Engineering Contradictions & Design Principles
Engineering Contradiction Analysis
1Ease of operation
If conventional remote appointment scheduling applications are used to schedule appointments, then users can book services in advance, but the system cannot account for interior conditions and social distancing requirements leading to overcrowding
Solution Approach 1:
The system continuously monitors interior conditions (density, wait times, service status) at locations and uses this feedback to dynamically adjust appointment recommendations and real-time guidance, allowing the scheduling system to respond to actual conditions rather than relying solely on static appointment bookings
Solution Approach 2:
The patent introduces an intermediary layer between the appointment scheduling application and the physical location that monitors and reports interior conditions, enabling the system to mediate between scheduled appointments and actual service capacity to prevent overcrowding
2Adaptability or versatility
If users visit locations with mixed automated and in-person services, then users can access multiple service types, but different social distancing requirements create complexity in managing user flow
Solution Approach 1:
The system segments users into different groups based on their service needs (automated vs. in-person) and assigns them to appropriate queues and locations, managing social distancing by separating user flows rather than mixing them, while still providing access to all service types
3Productivity
If conventional appointment systems are used, then users can schedule services, but walk-in users and users arriving outside appointment windows cause increased queuing and social distancing issues
Solution Approach 1:
The system transitions from static appointment scheduling to dynamic real-time guidance that adapts to current conditions at locations, allowing users to be directed to appropriate services based on live density data and service availability rather than fixed time slots, thereby reducing wait times for walk-in users
Data Source
AI summary
Methods and systems are discussed for location-based guidance based on interior conditions at a plurality of locations.

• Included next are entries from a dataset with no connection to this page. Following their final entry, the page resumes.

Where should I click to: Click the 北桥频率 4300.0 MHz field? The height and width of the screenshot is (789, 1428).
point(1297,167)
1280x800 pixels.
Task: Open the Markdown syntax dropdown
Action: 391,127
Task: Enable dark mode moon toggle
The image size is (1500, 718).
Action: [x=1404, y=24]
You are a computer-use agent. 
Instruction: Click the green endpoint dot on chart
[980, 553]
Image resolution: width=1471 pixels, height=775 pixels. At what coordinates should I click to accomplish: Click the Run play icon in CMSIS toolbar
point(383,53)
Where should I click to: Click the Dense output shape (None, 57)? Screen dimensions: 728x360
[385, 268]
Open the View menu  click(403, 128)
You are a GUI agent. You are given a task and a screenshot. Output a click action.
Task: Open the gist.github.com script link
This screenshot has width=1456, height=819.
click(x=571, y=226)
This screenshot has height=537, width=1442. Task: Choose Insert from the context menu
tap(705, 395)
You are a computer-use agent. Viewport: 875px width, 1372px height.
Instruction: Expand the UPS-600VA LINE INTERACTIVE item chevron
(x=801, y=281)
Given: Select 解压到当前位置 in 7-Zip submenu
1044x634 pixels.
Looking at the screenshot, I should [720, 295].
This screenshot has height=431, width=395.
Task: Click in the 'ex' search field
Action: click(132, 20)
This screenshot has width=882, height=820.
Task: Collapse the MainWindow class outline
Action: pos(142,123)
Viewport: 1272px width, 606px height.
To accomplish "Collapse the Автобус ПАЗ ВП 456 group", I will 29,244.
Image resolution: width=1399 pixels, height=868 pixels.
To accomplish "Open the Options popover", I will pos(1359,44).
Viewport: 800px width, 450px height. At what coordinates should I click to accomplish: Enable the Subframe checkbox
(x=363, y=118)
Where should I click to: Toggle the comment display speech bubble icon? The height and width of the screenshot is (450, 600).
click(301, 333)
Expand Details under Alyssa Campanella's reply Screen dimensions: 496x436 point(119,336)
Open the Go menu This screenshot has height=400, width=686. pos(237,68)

For example, the system may receive, from a user device of a user, a user request to access a first service. The system may retrieve a plurality of locations that provide the first service. The system may retrieve an average density for respective first queuing areas at each of the plurality of locations at a first time interval. The system may, in response to determining a subset of the plurality of locations where the average density for the respective first queuing areas at the first time interval exceed the threshold average density, generate for display, on the user device, a recommendation for a location from the subset at which to access the first service at the first time interval.